What also comes through strongly from the authors’ review of previous research is the continuing ambiguity as to the kind of feedback most likely to promote students’ progress and engagement with the task at hand and minimize the emotional impact of the feedback they are given. Do grades motivate or demotivate? What is the effect of praise, comment, or specific advice? What is the ideal balance between summative and formative feedback? It is the inter-relationship among these that generates the most disagreement among researchers, especially when most studies are conducted in a context where marks and grades are deeply embedded in the educational psyche and are attended by so such emotional baggage.

Lipnevich and Smith’s experimental study was designed to determine which permutation of grades, praise, formative comment was seen, from the student’s viewpoint, as most and least helpful. To what extent was the source of the feedback critical — the authority figure of the professor or the disinterested computer programme? The experimental design with each of eight different students groups receiving different combinations of feedback and from (allegedly) different human and inanimate sources led to some clear conclusions.

Feedback from a neutral source such as a computer defused some of the emotional Angst, embarrassment and even anger of being given bad news by a professor. Fragile self esteem could take a knock when a professor’s comments were taken as a personal slight. However, students tended to feel that computer-provided suggestions for improvement were faulty and irrelevant even though the source of these same comments were, in another experimental group, given as coming from the professor.

Students were unanimous in their view that grades were ineffective when mastery of learning was needed, although typically a grade is a course, institutional or political imperative. There was a high degree of unanimity that detailed comments were the most effective form of feedback. The use of praise by the teacher remains a contested issue as research findings are that praise can both impede and facilitate students’ performance, one argument being that praise directed at the self robs cognitive resources that would otherwise be committed to the task. On the positive side praise could provide a ‘buffer’ or ‘sugar coating’ when something untoward was coming your way, cushioning the impact of bad news. While low marks tended generally to have a depressing effect on motivation, high marks tended to be a disincentive to improve.

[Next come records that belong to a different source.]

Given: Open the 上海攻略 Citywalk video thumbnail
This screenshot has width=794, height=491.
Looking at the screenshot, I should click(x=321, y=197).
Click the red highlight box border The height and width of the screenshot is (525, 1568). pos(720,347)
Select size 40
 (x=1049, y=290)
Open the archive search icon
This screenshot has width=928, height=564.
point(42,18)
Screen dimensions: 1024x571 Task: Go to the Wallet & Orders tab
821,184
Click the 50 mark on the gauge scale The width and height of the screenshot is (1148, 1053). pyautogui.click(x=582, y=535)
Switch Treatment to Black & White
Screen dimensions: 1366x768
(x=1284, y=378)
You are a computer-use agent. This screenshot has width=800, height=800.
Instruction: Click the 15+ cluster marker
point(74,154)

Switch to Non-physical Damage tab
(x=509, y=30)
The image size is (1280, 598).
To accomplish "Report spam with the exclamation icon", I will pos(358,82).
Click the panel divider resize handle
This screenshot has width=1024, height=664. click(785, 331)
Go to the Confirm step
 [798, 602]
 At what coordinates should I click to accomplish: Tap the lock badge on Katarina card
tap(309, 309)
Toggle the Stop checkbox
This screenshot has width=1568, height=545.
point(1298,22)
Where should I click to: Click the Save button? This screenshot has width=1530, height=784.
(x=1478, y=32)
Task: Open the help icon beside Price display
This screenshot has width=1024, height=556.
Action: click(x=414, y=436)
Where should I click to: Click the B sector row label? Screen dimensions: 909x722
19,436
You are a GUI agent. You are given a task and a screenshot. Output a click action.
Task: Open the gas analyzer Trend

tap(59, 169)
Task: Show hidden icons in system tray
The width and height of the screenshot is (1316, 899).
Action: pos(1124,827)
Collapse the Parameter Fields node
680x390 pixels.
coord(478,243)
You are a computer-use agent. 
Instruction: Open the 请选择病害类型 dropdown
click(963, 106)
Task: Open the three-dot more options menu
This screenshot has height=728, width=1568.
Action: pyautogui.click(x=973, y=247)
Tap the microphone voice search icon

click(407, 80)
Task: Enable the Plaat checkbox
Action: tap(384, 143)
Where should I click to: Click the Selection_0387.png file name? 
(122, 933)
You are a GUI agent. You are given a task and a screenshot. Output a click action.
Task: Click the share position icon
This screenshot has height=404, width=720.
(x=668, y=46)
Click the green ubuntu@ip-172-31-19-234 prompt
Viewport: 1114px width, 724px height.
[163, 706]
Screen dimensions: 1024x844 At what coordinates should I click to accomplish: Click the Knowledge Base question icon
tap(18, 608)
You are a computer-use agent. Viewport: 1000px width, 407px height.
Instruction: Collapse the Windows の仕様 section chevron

Although this is not a themed issue of the journal the consonance of issues raised in these papers is striking. We are reminded in every paper that assessment, evaluation and accountability are not simply technical considerations but that they have to do with human beings, human sensitivities and human motivation. As we have learned, it is not just small children whose egos are deeply involved in their academic endeavours but grown up university students and mature teachers. Perhaps there is a message here for policy makers and politicians who, while legislating for an emotion free system, are themselves highly vulnerable to adverse feedback and invest considerable emotional energy in looking out for their ratings. There is much in these papers for their enlightenment.